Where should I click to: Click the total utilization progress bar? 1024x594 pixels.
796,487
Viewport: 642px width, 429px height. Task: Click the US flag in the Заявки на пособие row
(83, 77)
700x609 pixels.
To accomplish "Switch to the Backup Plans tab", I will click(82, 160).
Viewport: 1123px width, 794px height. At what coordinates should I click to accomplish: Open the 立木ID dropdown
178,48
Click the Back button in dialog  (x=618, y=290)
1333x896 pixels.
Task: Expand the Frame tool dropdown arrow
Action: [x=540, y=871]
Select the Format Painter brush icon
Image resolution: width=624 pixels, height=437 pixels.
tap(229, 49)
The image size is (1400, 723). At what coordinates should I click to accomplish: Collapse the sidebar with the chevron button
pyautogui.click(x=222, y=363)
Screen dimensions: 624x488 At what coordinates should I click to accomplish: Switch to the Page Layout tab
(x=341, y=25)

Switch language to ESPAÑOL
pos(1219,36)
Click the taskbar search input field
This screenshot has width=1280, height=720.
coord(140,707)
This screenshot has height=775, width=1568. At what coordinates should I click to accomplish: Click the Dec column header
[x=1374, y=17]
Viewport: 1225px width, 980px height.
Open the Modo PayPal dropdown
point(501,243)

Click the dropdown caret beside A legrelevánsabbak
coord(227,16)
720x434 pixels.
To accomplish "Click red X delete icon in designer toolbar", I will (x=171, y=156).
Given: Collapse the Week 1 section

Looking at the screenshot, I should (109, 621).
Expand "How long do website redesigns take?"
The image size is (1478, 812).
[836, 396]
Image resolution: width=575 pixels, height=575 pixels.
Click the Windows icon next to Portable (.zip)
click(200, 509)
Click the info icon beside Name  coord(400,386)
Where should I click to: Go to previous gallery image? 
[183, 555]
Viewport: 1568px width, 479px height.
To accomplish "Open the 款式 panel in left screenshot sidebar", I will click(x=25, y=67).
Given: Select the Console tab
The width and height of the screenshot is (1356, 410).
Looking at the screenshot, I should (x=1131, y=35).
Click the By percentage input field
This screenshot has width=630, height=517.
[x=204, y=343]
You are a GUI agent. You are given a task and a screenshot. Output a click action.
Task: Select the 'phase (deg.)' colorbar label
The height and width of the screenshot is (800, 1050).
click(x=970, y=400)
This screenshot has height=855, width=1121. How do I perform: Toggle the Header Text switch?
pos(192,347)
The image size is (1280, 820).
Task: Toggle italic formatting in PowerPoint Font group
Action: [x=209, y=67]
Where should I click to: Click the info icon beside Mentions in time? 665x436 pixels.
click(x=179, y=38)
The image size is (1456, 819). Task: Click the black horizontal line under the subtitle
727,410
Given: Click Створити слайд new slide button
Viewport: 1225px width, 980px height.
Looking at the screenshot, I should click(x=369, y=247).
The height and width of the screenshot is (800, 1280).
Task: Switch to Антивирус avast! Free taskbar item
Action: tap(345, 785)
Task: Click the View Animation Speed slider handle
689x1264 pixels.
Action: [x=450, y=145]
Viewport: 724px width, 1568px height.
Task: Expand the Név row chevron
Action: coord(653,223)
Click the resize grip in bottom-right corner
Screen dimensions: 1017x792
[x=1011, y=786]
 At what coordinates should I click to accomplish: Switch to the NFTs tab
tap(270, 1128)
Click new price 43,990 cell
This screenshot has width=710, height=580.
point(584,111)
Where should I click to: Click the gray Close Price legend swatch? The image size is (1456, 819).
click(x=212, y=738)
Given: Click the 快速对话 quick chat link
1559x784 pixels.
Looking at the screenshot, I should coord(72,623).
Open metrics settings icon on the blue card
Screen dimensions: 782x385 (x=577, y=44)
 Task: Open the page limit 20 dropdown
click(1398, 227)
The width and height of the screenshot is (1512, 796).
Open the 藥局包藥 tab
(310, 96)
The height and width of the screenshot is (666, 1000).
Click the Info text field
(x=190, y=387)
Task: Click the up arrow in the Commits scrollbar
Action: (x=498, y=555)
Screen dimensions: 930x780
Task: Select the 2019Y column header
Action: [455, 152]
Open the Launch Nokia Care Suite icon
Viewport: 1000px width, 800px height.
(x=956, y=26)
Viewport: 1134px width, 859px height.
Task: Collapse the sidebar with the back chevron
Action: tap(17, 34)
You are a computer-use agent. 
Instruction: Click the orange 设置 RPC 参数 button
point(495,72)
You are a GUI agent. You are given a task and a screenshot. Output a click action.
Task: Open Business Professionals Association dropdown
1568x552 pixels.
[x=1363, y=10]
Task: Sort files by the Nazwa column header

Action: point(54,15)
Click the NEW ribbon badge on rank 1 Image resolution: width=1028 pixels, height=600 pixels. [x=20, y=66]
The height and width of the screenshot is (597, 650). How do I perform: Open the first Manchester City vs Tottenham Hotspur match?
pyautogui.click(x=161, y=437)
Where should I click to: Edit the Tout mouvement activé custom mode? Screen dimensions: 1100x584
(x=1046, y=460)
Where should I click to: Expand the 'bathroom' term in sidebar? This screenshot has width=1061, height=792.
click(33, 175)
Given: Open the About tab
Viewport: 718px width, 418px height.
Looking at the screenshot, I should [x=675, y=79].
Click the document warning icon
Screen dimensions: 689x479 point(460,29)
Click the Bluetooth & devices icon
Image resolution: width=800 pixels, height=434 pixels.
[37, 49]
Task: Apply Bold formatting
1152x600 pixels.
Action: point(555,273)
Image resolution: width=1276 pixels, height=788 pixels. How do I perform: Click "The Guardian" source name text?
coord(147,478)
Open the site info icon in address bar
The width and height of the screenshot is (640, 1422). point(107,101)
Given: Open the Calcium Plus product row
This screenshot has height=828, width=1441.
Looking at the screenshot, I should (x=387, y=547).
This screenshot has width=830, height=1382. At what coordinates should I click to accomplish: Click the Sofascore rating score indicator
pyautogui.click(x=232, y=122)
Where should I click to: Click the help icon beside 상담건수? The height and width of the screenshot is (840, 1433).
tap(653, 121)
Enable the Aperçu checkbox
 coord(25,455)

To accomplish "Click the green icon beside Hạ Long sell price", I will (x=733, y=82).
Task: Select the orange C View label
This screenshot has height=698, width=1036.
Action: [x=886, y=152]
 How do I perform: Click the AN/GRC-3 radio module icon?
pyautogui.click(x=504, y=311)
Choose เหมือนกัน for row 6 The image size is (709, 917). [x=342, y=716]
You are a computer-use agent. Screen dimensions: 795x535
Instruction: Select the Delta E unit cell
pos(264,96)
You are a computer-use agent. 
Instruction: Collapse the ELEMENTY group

···

> [What is expected] What lines of the material above hold the string "will"? Please copy them.

> [Expected answer]
To accomplish "Switch to the Backup Plans tab", I will click(82, 160).
To accomplish "Click red X delete icon in designer toolbar", I will (x=171, y=156).
To accomplish "Open the 款式 panel in left screenshot sidebar", I will click(x=25, y=67).
To accomplish "Click the green icon beside Hạ Long sell price", I will (x=733, y=82).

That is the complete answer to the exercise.